Говоря о государственнических заслугах Сталина, мы должны снова вернуться к вопросу древнеримской юстиции — qui prodest — кому выгодно? Стыдно, что приходится напоминать о столь очевидных вещах, но — кому выгодно сильное государство? Кому нужно, чтобы «все боялись»? Верхам или низам? Когда об этом толкует фашиствующий обыватель — одно дело. Но и обыватель, если дело касается его личной жизни, освобождается от патриотического дурмана. Вспомним, что Энгельс писал свое „Положение рабочего класса в Англии“ именно в эпоху наивысшего могущества Британской империи. Вспомним, какую пользу в конце концов принес немецкому рабочему Гитлер, которого и впрямь боялась вся Европа. Конечно, и британский, и немецкий рабочий какое-то время получали свои крохи с пиршественного стола империализма, но разве в этом состоял их классовый интерес? „Сильное государство“ — фетиш буржуа, а не коммуниста.

Мы не анархисты. Рабочее государство должно уметь себя защищать. Но защищать от кого? Именно в этом ключе нужно ставить «проклятый» вопрос о репрессиях. В смятенном сознании либерала сталинские репрессии предстают какой-то бессмысленной и стихийной мясорубкой. Рупор „Эха Москвы“ Леонид Радзиховский так и пишет: «1937 год — УБИЙСТВА В ЧИСТОМ ВИДЕ. Никакой тебе „гражданской войны“, „коллективизации“, прочих глупостей. Просто массовые убийства. За что? А, да… Договорились — вопрос лишен смысла». Лишен смысла для либерала, в силу сатанинской природы большевизма, но не лишен для нас.

На деле 1937-38 годы были ИМЕННО годами гражданской войны — тем более беспощадной, что скрытой от глаз. Это была война между бюрократией и старой большевистской партией. Конечно, под удар попали и многие другие, в том числе и оплакиваемая либеральной общественностью «культурная элита». Но не ради элиты всё затевалось. Ведь в относительно мирные 1933-36 годы почти вся старая интеллигенция успела от души присягнуть на верность сталинизму — не исключая и тех, кто с 1917 года проклинал «режим Ленина и Троцкого»: а почему бы и нет? Там царь-батюшка — тут царь-батюшка. Там великая Русь — и тут она же, пусть под безбожным знаменем. Как говорил на лубянских допросах монархист Шульгин, «Коммунизм исчезнет, как бородавка, но империя — она останется!»

Спустя полвека после этих слов «коммунизм» (т.е., Советский Союз) исчез. Осталась ли империя — другой вопрос. Но разве это признак эффективности системы? Можно сколько угодно рассуждать об «агентах влияния ЦРУ» и прочих зеленых чертиках, но факт есть факт: даже открытое военное поражение есть лишь следствие слабости государственной системы — что же можно сказать о государстве, павшем под собственной тяжестью, тем более, о государстве рабочих? Созданная сталинской бюрократией иерархическая административная система не оправдала себя.

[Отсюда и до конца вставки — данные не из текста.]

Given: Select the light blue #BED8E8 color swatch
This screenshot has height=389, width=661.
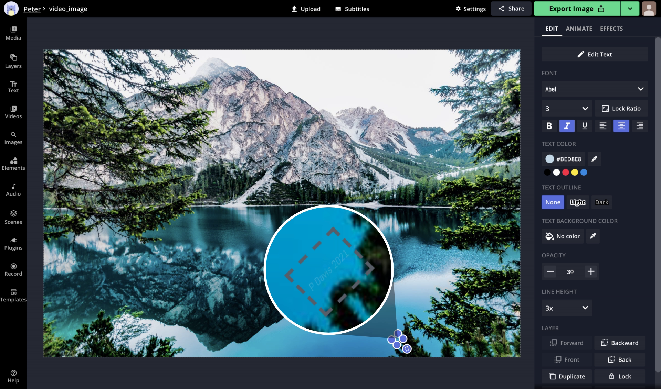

Конечно, тому были объективные причины, и серьезнейшие. Изолированная революция поневоле должна была превратиться сначала в военный, а потом и концентрационный лагерь. И этот процесс в любом случае нашел бы своего вождя, неважно, звали бы его Сталиным, Кировым или Зиновьевым. Но сам по себе процесс этого превращения мог идти разными темпами. И всё, что творилось внутри этого лагеря, само по себе влияло на мировой рабочий класс, чъей поддержкой и держался СССР на мировой арене — не как «сильное государство» вообще, а как страна победивших рабочих. И тут мы видим, наверное, самое печальное наследие сталинизма: как метко заметил историк Исаак Дойчер, „Миф о социализме в одной стране породил, таким образом, новый, еще более грандиозный миф — миф о несостоятельности социализма“.

Итог

Итак, суть дела проста: мы, марксисты, отрицаем сталинскую систему не из соображений христианского гуманизма, не из любви к либеральным свободам — а именно в силу её НЕЭФФЕКТИВНОСТИ с точки зрения исторических интересов рабочего класса. Говоря словами Троцкого, сталинистская бюрократия — это «нечестный сторож народного достояния», и неэффективность ее не в жестокости средств. Когда сталинисты указывают либералам на жестокость их родного капитализма, перед которой меркнут любые сталинские репрессии — они правы. Неправы они в другом: сталинские репрессии не охраняли рабочее государство, а ПОДТАЧИВАЛИ его.

Именно такая диалектическая позиция отделяет нас от антикоммунистов, подрабинеков и прочих буржуазных словоблудов. Факт есть факт: Сталин сегодня «снова в чартах». Но в моде не реально-исторический Сталин — а миф о нем; силуэт, который каждый наполняет своим собственным содержанием. Вот и бродят сегодня по миру призраки Сталина-коммуниста, Сталина-доброго царя, даже Сталина-фашиста и антисемита. Всё это в нем было. Но ничем этим он не был.

Но кому какое дело? Разве только академическим историкам. Если прошлое не хочет умирать и настойчиво возвращается к нам — это значит, что в его одеждах выступает настоящее, а может, и будущее. Стихийный сталинизм — это поиск ответа на проблемы сегодняшнего дня, это первая попытка масс выйти из политической апатии. И даже более того — выйти ВЛЕВО; это жажда радикального разрешения проблем капитализма. Но еще — это страх взять на себя ответственность за свою судьбу.

Люди выбирают социалистический путь. Но не тот, который связан с массовой борьбой. Такая перспектива пока страшит массы. И поэтому гуляет, гуляет по России призрак генерального секретаря — «доброго бюрократа», который сделает всё за тебя: и ворюг к стенке поставит, и чинуш окоротит, и заводы запустит… И как всегда, иллюзии простого люда с радостью используют те, кому оно выгодно. Даже КПРФ, еще недавно чуравшаяся открытого сталинизма, сегодня празднует юбилей вождя во всероссийских масштабах. Впрочем, неудивительно: зюгановской клике не привыкать к эксплуатации пассивности масс.

На недавней питерской конференции «Социалистический идеал и его реализация» проф. Бузгалин сказал: „Нельзя отдавать антисталинизм в руки антикоммунистов“. И это правильно. Либералы любят посудачить о „суде над сталинизмом“ (некоторые говорят и откровенней — над коммунизмом). Если судить людей, то поздновато спохватились: никого, почитай, и не осталось. А если идею — то суд, не суд, а всесторонний и критический анализ истории СССР, конечно, нужен. При одном „но“ — это должны делать только коммунисты, марксисты, левые! Только мы сможем отделить зерна от плевел.